Sunday, April 13, 2014

Spironolactone in Heart Failure with Preserved Ejection Fraction

Nearly 50% of patients with HF have preserved EF (HFpEF). Unfortunately, to date, no treatment has been shown to improve outcomes in this condition.

In Aldo-DHF trial aldosterone blockade failed to improve exercise capacity, symptoms, or quality-of-life measures in a placebo-controlled trial of >400 patients with HFpEF (LVEF >50%, NYHA II-III). However, long term spironolactone treatment in the study led to significant gains in echocardiographic measures of diastolic function.

Recently, the large randomized, double-blind TOPCAT study investigated the prognostic role of spironolactone in patients with HFpEF. In this trial, 3445 patients with symptomatic heart failure and a left ventricular ejection fraction of 45% or more were assigned to receive either spironolactone or placebo.
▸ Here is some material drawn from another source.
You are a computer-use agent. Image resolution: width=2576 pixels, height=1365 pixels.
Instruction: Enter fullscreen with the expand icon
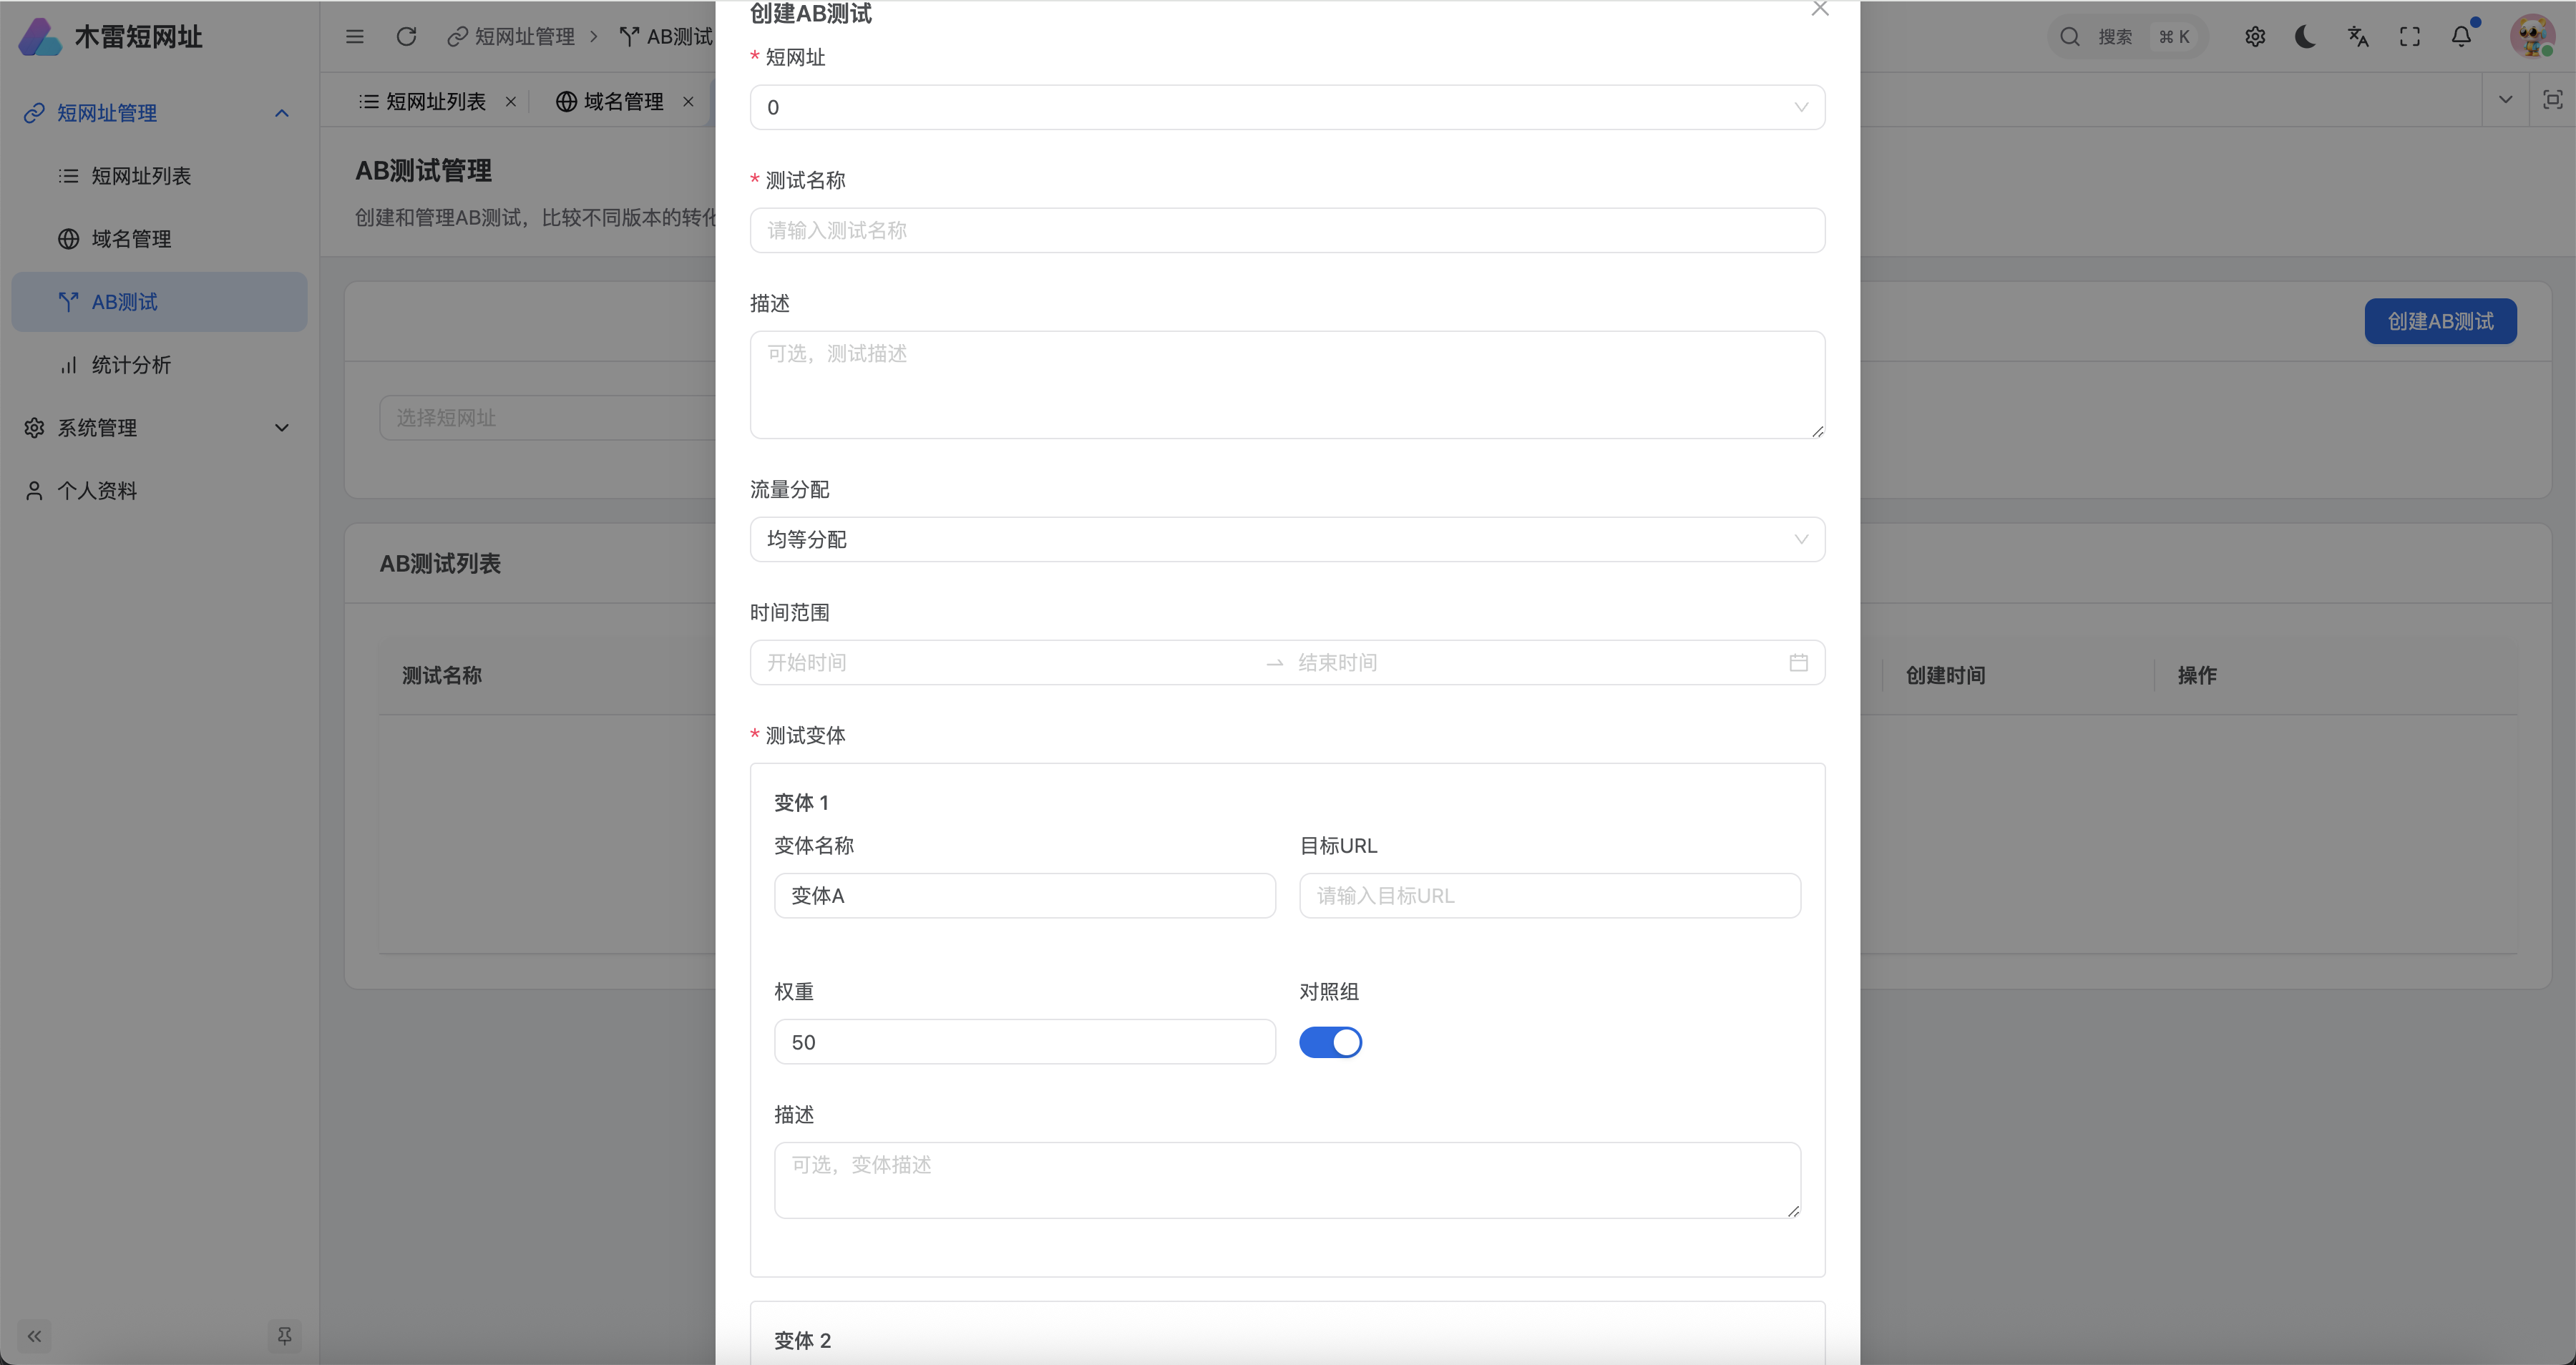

There was no overall benefit of spironolactone regarding the primary outcome composite measure. Neither the time to first hospitalization for any reason nor the time to death from any cause was significantly altered by random assignment to spironolactone. On the other hand spironolactone therapy however raised serum creatinine levels and risk of hyperkalemia.

Cat on the Top--TOPCAT  :)


These disappointing results of Aldo-DHF and TOPCAT uprooted my hope that spironolactone has ‘some but not great’ benefit in HFpEF. And still the cornerstone of treatment of this entity revolves around treatment of underlying cause and symptom guided therapy.




TOPCAT. N Engl J Med 2014; 370:1383-1392
Aldo-DHF trial JAMA 2013; 309:781-791.